Gadis itu mulai menghentikan pikiran-pikirannya serta semua pertimbangannya tentang hubungan batin yang sudah terlalu dalam dengan dua pria yang sebenarnya berbahaya. Agatha sejak awal sudah melakukan penyelidikannya sendiri. Meski tak begitu dalam, tapi sebelum Agatha masuk SMA ia sadar bahwa di sekitar ayahnya dan di dalam sekolahnya ada beberapa orang yang tak boleh tahu Agatha ada di bumi ini.
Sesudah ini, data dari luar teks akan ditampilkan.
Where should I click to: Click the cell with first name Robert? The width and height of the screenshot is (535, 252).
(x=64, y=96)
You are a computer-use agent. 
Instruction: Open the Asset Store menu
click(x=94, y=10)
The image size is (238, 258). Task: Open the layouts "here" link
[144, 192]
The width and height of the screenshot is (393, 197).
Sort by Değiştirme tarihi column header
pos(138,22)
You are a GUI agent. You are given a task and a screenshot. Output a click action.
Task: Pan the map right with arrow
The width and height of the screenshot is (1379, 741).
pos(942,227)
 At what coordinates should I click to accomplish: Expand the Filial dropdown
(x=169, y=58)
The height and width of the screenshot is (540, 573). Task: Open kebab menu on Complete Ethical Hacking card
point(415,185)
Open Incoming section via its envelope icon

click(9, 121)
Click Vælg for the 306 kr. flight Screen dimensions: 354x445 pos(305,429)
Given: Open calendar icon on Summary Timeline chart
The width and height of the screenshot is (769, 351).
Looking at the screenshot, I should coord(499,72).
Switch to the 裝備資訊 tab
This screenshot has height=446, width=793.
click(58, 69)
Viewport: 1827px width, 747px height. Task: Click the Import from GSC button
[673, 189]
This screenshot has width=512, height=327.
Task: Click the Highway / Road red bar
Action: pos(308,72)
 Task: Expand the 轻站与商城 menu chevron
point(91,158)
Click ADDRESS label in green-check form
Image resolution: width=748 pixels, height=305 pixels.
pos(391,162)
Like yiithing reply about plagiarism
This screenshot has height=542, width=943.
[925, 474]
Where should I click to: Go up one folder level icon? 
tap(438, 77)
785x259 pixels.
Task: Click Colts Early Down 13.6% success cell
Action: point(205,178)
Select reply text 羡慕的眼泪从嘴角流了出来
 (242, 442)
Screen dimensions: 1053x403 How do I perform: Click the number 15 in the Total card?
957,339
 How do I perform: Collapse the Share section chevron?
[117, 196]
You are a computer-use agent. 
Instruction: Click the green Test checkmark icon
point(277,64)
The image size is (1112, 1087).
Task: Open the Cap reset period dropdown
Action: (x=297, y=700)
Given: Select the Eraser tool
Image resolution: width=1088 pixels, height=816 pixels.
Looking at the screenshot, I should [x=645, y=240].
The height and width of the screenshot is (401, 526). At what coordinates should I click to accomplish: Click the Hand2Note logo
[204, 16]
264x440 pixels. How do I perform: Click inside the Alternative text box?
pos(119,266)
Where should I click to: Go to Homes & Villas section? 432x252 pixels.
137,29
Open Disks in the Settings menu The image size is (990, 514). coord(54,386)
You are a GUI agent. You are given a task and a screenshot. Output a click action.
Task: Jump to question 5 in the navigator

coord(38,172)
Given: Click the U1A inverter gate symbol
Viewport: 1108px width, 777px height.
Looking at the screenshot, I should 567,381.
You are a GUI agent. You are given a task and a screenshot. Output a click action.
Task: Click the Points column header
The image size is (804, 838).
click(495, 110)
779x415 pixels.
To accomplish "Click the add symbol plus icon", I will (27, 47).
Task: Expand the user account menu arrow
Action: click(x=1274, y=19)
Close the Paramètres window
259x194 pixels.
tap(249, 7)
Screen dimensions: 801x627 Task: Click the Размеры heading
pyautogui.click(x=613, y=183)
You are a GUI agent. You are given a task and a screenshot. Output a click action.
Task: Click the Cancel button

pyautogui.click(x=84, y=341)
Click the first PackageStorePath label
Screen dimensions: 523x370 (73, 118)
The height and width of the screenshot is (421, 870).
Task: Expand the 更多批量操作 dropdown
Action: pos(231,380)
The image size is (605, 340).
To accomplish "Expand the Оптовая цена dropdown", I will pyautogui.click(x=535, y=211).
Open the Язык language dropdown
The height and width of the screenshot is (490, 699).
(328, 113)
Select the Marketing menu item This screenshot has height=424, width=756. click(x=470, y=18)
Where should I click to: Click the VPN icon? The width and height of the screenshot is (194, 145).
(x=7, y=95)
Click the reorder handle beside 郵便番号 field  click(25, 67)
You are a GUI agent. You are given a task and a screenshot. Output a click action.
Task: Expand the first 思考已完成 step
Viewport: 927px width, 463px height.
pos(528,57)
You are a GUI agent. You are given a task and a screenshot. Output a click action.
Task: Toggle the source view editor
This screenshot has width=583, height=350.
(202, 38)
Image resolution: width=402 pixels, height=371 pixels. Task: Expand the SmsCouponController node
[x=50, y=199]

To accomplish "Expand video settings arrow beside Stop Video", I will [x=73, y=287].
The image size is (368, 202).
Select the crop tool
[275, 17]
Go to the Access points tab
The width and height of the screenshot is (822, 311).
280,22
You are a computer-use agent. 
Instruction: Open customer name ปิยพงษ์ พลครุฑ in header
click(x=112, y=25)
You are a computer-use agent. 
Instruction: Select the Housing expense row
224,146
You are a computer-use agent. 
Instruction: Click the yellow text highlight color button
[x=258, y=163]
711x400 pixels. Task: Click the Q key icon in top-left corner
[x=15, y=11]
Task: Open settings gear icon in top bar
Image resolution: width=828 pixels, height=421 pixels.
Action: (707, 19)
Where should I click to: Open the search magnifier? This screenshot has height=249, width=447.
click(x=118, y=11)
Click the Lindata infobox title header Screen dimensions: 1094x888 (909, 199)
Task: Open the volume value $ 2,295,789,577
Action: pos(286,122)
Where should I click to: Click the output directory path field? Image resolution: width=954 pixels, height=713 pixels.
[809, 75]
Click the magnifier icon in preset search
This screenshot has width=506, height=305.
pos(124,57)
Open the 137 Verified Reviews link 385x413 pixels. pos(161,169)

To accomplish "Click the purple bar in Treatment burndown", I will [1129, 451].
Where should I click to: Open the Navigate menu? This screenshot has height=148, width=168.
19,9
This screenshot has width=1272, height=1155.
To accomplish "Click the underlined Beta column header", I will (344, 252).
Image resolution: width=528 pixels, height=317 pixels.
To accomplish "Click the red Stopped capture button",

Dua terkuat diantara semua yang Agatha yakini perlu dihindari malah tak sengaja bertemu dengannya dan kini malah melilit Agatha seperti ular pada mangsanya.

Bel pulang sekolah berbunyi, hari itu terasa seperti hari paling panjang untuk Agatha dan ia tidak pernah merasa seperti itu sebelumnya kalau tidak bersama Lucas. Karena ia sebelumnya merasa seperti itu hanya ketika Lucas sedang marah besar. Agatha menyimpan semua bukunya ke dalam tasnya lalu berdiri untuk beranjak pergi ke gerbang, takut Isaac sudah menunggu terlalu lama dan dia nantinya malah merasa hanya menjadi beban lain yang harus dipikul oleh Isaac. Tapi gadis itu dihadang oleh ketua kelasnya. Lestia.

"Oh hai, ketua kelas."

"Kamu sakit apa, Agie?" Tanya Lestia. Agatha menggeleng lalu tersenyum. "Aku tidak apa-apa." Kata Agatha.

"Kamu tidak apa-apa tapi sering sekali tidak masuk. Apa kamu sedang ada masalah?"

Agatha menggigit bibirnya. Lestia adalah gadis yang paling baik dan paling ramah yang Agatha pernah kenal seumur hidupnya. Gadis itu tahu Agatha tak sengaja harus terikat dengan Lucas dan gengnya, tapi Lestia sama sekali tak menjauh, ia malah berusaha membela Agatha ketika ia tak sengaja berada di sekitar Agatha dan Lucas.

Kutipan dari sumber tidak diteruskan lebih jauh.